_What is expected_: Each record must be retyped in full. No character may differ.

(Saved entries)
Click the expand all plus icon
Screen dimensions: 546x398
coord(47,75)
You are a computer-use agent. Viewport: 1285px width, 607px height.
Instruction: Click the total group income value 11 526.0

_Task result_:
Click the expand all plus icon
Screen dimensions: 546x398
coord(47,75)
You are a computer-use agent. Viewport: 1285px width, 607px height.
Instruction: Click the total group income value 11 526.0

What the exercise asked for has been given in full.